The Help - by Kathryn Stockett

In Jackson, Mississippi, during the height of the civil rights movement, three women tell their stories in this bestselling novel. Aibileen and Minny, black women working as domestics for white families; and Eugenia "Skeeter" Phelan a young white woman who returns from college to find that Constantine, the housekeeper who helped raise her, has "gone to Chicago" without so much as a good-bye. Skeeter's mother is evasive when Skeeter demands to know why Constantine left and how she can reach her. Unable to picture the life her two best friends lead of marriage, family, and bridge, and complaining about "the help" Skeeter sets out to make a difference in the world by writing a book detailing the lives of the black women who work for white families in Jackson. Assisted by Aibileen and Minny she gathers stories from 13 different women, telling the good and the bad (including the "Terrible, Awful" thing that got Minny fired from her last job - something which turned out to be even worse than I'd imagined). The stories are published under pseudonyms and set in a ficticious town called "Niceville".

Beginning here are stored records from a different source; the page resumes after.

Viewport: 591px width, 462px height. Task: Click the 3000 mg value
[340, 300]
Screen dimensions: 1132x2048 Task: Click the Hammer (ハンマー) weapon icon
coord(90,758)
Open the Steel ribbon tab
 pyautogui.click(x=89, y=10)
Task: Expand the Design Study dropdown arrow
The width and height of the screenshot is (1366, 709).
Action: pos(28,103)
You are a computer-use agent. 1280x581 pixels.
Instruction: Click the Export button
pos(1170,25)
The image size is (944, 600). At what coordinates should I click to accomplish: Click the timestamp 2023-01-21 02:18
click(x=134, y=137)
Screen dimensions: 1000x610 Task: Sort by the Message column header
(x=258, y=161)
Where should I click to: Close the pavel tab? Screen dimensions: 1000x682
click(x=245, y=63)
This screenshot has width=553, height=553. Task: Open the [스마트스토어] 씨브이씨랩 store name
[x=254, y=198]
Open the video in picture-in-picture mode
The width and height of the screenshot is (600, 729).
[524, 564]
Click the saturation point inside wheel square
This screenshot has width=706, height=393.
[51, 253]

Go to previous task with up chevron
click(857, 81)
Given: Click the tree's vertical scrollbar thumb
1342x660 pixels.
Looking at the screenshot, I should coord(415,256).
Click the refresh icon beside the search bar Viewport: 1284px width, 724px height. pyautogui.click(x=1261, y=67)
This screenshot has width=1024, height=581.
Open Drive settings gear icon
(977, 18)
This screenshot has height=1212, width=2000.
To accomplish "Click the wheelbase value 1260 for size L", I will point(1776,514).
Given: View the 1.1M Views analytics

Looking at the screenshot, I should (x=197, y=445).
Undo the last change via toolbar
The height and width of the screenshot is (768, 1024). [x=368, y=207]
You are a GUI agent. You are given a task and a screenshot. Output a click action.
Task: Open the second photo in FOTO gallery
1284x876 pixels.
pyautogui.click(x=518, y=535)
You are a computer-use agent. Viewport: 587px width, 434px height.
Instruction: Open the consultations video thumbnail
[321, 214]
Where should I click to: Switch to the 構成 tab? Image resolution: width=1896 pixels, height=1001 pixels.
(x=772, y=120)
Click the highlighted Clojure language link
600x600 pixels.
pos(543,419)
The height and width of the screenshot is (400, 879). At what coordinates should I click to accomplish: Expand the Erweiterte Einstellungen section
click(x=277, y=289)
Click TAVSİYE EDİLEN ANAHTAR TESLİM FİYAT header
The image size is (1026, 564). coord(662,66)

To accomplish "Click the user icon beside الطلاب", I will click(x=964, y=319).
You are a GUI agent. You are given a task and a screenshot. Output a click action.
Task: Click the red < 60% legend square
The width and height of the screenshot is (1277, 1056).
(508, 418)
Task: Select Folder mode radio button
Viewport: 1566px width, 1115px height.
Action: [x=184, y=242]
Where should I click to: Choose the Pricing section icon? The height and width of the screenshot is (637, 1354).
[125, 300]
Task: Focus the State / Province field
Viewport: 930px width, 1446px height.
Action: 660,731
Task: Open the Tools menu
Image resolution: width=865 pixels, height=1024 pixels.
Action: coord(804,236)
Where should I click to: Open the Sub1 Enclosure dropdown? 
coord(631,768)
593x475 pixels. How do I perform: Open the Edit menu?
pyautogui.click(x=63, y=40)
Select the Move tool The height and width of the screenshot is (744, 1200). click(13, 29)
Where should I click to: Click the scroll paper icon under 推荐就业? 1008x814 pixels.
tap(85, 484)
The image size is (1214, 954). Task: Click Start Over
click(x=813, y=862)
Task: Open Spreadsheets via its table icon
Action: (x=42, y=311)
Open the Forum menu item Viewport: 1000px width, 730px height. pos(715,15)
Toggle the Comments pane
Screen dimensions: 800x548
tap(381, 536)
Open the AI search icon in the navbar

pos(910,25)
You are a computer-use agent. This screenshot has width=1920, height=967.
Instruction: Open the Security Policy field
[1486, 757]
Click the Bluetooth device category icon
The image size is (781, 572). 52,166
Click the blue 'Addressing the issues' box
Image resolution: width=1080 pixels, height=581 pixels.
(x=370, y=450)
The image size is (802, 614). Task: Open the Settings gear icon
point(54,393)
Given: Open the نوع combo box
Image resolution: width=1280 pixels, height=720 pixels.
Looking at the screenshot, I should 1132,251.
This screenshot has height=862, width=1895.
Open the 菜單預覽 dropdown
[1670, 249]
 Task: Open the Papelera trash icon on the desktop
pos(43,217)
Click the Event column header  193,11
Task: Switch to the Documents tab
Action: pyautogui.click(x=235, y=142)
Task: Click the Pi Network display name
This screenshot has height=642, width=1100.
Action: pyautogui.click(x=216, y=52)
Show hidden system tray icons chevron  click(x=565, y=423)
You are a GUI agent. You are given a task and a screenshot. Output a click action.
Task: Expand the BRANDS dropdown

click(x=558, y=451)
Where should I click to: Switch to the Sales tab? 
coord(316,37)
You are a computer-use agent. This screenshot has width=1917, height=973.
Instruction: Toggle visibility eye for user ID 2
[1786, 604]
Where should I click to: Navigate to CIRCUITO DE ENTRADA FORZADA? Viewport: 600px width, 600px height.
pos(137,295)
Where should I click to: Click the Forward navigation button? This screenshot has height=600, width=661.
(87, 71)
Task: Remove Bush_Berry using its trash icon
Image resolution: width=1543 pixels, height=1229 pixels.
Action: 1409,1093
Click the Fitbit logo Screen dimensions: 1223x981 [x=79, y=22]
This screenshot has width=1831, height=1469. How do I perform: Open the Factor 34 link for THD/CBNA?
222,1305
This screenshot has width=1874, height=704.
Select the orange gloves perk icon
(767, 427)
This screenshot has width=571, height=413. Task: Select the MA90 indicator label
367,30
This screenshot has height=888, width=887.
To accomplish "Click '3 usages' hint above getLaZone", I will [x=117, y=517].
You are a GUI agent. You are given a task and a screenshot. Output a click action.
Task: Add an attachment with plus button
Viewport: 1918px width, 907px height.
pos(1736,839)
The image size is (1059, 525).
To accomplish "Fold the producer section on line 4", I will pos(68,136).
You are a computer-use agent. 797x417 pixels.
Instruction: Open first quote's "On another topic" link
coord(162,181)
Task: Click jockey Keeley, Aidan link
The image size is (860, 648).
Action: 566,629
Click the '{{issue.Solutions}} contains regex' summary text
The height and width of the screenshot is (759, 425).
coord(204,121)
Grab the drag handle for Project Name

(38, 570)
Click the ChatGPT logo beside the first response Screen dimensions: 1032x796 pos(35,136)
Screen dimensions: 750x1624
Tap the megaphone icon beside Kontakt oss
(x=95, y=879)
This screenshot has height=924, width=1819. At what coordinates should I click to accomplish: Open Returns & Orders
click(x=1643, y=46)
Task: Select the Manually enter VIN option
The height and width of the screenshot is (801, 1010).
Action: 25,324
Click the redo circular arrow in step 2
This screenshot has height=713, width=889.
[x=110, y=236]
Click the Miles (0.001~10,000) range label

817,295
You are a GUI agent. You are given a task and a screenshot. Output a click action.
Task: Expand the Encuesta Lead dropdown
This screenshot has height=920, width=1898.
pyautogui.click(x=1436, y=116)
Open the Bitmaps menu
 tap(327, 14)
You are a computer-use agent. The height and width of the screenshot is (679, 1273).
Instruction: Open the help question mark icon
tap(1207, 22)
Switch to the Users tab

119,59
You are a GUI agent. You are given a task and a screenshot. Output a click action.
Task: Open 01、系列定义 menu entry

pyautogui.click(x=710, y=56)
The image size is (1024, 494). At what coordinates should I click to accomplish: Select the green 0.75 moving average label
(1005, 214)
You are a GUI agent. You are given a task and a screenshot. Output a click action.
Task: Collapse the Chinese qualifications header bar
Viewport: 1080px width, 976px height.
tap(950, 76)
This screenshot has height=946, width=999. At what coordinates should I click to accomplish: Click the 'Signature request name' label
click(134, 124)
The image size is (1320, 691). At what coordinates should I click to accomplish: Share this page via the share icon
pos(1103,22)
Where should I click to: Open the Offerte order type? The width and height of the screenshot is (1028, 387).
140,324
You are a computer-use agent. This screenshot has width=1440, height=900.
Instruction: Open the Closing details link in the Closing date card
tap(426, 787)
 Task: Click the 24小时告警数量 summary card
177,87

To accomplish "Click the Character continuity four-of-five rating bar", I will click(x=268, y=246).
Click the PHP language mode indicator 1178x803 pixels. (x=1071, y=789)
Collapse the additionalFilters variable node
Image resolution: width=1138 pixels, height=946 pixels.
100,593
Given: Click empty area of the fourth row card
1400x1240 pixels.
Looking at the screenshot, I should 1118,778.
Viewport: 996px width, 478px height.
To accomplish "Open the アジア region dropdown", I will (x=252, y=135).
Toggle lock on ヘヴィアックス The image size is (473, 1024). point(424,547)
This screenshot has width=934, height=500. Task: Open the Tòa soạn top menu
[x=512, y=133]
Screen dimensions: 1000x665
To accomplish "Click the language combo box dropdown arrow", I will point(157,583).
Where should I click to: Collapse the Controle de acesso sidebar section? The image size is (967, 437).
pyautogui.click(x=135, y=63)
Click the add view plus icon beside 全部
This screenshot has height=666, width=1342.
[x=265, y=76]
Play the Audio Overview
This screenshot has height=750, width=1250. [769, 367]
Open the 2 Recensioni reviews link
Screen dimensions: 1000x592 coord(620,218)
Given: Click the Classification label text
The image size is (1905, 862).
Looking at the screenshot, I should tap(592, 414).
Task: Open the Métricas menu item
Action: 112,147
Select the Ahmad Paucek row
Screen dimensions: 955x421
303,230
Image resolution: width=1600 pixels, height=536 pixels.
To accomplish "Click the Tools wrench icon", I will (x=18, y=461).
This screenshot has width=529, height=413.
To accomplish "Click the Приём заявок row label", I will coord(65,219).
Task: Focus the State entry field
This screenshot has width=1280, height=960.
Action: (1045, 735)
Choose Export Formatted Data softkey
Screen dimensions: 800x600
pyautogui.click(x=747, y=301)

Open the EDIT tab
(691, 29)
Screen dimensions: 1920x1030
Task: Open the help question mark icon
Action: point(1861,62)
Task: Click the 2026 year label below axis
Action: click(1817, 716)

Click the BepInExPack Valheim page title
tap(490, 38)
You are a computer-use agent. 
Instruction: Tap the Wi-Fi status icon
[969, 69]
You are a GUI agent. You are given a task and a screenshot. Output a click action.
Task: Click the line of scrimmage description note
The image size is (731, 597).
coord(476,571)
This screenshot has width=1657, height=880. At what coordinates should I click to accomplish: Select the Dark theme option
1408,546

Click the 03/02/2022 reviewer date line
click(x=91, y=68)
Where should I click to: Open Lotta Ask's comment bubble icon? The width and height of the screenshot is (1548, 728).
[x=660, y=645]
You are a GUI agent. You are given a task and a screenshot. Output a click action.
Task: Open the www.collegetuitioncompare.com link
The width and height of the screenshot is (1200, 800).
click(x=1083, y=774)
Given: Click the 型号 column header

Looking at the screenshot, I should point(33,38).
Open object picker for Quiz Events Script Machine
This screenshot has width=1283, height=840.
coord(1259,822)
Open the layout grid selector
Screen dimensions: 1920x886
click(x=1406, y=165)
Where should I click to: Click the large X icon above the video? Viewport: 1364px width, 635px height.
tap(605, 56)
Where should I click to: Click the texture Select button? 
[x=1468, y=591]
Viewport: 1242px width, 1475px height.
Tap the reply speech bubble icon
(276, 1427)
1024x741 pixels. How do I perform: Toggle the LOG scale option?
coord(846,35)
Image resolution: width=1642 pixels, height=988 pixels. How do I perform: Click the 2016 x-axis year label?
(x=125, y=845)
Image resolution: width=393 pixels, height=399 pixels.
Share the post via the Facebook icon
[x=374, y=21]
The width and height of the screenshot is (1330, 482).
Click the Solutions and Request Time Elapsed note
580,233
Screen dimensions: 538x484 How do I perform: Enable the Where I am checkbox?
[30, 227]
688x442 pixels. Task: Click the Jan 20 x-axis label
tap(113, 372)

Most of the discussion about libraries in this work surrounds segregation, and the fact that Skeeter checks out books from the "white" library (a place she describes as smelling "like grade school - boredom, paste, Lysoled vomit") for Aibileen because Aibileen has to wait so long to get them from the "colored" library. But Skeeter also finds something at the white library she does not expect: a booklet entitled "A Compilation of Jim Crow Laws of the South" detailing various state segregation laws. A comment she writes about this work is discovered by her friend Hilly, and marks the beginning of the end of their friendship.
The Ole Miss library is where Skeeter finds out about a job at Harper & Row publishers, and although is not nearly qualified enough, applies anyway. This inquiry, and its follow-up is what starts her on her way to writing her book.

There was also a bit about banned books, one of my passions, in this work. Skeeter receives a copy of The Catcher in the Rye through the mail. She "always order[s] the banned books from a black market dealer in California, figuring if the State of  Mississippi banned them, they must be good." The pseudonym she gives to her own family in the book she writes is "the Millers...after Henry Miller, [her] favorite banned author."

Three copies of Skeeter's completed work are ordered for the Jackson, Mississippi "white" library, but a long waiting list soon grows, and the bookstores sell out, when rumors begin about a new, inflammatory book, that might just be about Jackson!

1 comment:

  1. This book taught me much. I learned about the atmosphere and white ignorance of the South during the Civil Rights Movement. The eloquent writing allowed me to comprehend how it felt to be a black maid during this time frame. I was reminded of many truths...to not judge people by the color of their skin, and to do the right thing, no matter what the consequences are. I really loved this enthralling, deeply-moving book and I highly recommend it!